> [Prompt 1]
According to the genome project article, how much GPFS storage did the initial system setup include?
> [Prompt 2]
List every component or tool that the genome project article says the initial system setup included.
> [Prompt 3]
Reproduce the genome project article word for word, starting at "The initial setup" and ending at "from the population.".

> [Passage provided]
================================

High-Performance Computing Powers Genome ProjectBy Eileen McCooey | Posted 2017-08-16 Email Print
A major biomedical research center relies on an HPC system to run a genome project that will allow personalized healthcare for the people of Qatar.
Biomedical research is one of the most dynamic, fast-paced fields of science, and it takes a lot of computing power to keep pace. Sidra Medical and Research Center (Sidra), a hospital, biomedical research and educational institution in Qatar, is relying on a customized high-performance computing (HPC) system to provide the digital muscle its high-tech work demands.
Developing a robust infrastructure "from the ground up" was a real challenge given the organization's ambitious goals, says Dr. Mohamed-Ramzi Temanni, manager of Sidra's Bioinformatics Technical Group since 2013, the year it was established. The organization needed a technology partner to manage and store clinical genome sequencing data and to provide biomedical informatics technology infrastructure capabilities that would serve as a national resource.
"In the U.S., you have a broad choice of vendors, but that's not the case in Qatar," Temanni explains. "Finding a vendor with a local presence and high-quality support played a very important part in our selection process."
The nature of the system required also raised the stakes. "Buying a complex HPC system is not like buying a small computer," he adds. "You can't DIY a solution by adding a new component. There's no room for downtime, so you need a partner with a strong team that can quickly jump in and support you."
Customized for Genomics
The Sidra team decided that IBM was the right fit, and the vendor brought in a team of experts to line up the options and solutions and to design the infrastructure. The first iteration of the system, installed in 2014, was set up specifically for genomics.
"Our needs are different from those of an organization looking to run simulations or do forecasting," Temanni points out. Among other things, Sidra is dealing with voluminous data, huge address space, high dimensionality of data and a large number of applications with fast turnover, including mostly academic open-source software.
The initial setup included an IBM HPC and head nodes, in addition to tools to monitor and automatically deploy clusters and 0.5 petabytes (PB) of GPFS (general parallel file system) storage and a network. Fine-tuning such a complex setup required extensive communication with IBM and constant tweaking over the course of months. By the end of the year, the system was very stable and running without glitches.
One of the first projects Sidra tackled with the platform was the Qatar Genome Program (QGP), a national medical research project designed to develop personalized healthcare therapies for the Qatari population. Sidra is responsible for sequencing, analyzing and providing the data management for whole genome sequences from the population.
For the first phase of the QGP, Sidra sequenced samples from more than 3,000 volunteers who offered their DNA for analysis. Each sample contains 70 to 100GB of genetic sequencing data, which took up to 85 hours to process.
Failures at any point in the analysis of the data would have required restarting each job from the beginning, but the IBM Spectrum software provided high reliability to manage the application pipeline. That helped Sidra complete the first phase in mid-2016, ahead of schedule.

================================

> [Material provided]
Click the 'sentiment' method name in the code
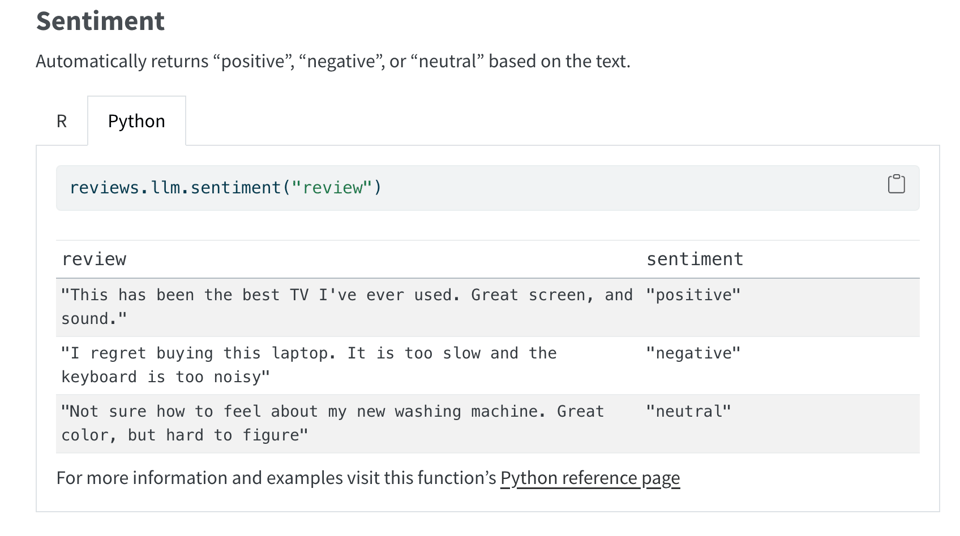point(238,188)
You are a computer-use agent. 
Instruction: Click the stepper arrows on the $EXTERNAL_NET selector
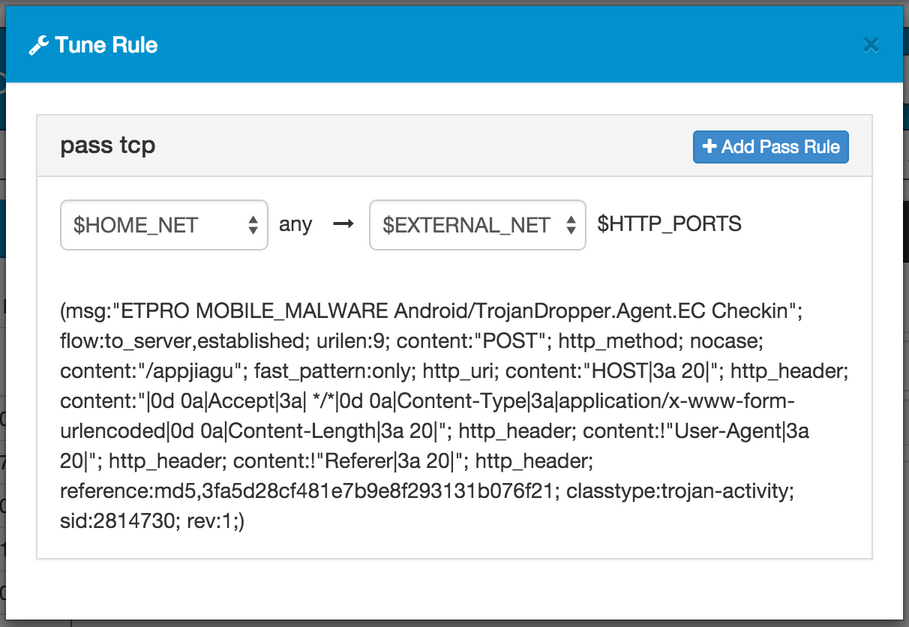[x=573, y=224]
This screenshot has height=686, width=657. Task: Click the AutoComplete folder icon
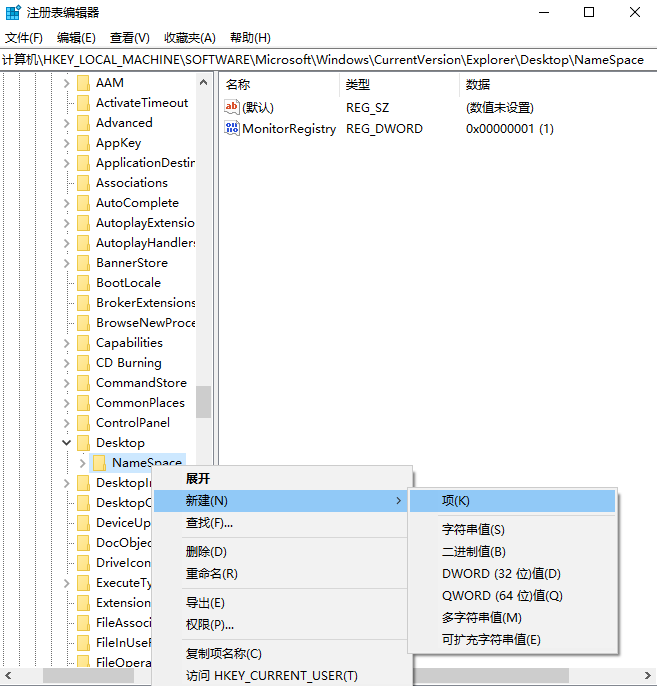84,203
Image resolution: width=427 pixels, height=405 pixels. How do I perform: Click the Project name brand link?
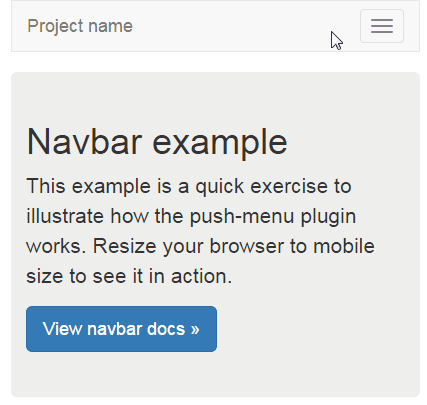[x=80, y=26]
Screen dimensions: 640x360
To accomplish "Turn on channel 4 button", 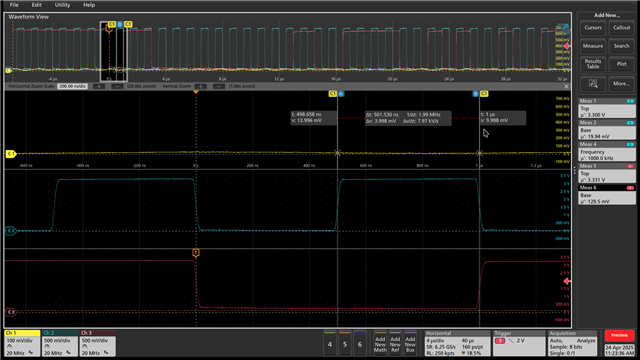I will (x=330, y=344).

================================

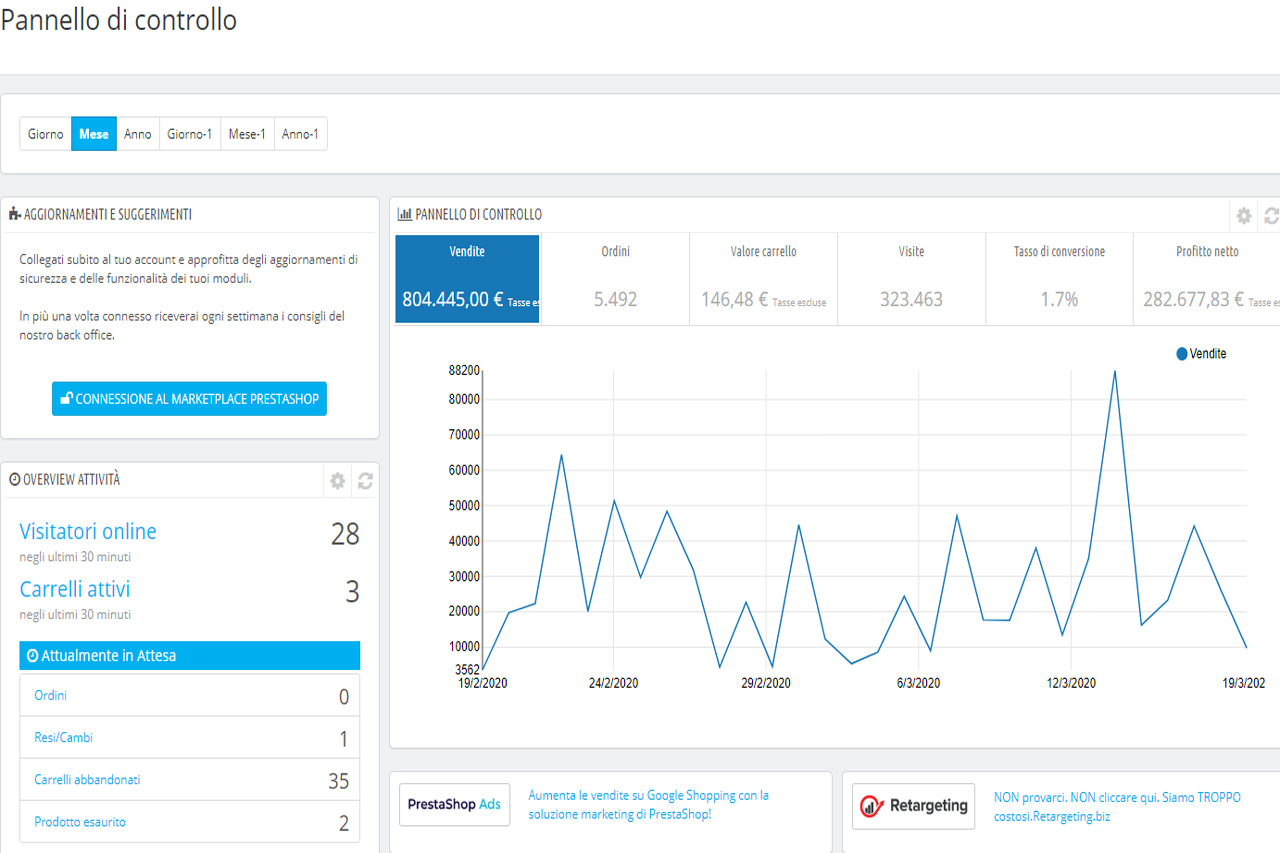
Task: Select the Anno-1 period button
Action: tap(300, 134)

================================

> [Exercise solution 1]
0.5 petabytes

> [Exercise solution 2]
- An IBM HPC and head nodes
- Tools to monitor and automatically deploy clusters
- 0.5 petabytes (PB) of GPFS (general parallel file system) storage
- A network

> [Exercise solution 3]
The initial setup included an IBM HPC and head nodes, in addition to tools to monitor and automatically deploy clusters and 0.5 petabytes (PB) of GPFS (general parallel file system) storage and a network. Fine-tuning such a complex setup required extensive communication with IBM and constant tweaking over the course of months. By the end of the year, the system was very stable and running without glitches.
One of the first projects Sidra tackled with the platform was the Qatar Genome Program (QGP), a national medical research project designed to develop personalized healthcare therapies for the Qatari population. Sidra is responsible for sequencing, analyzing and providing the data management for whole genome sequences from the population.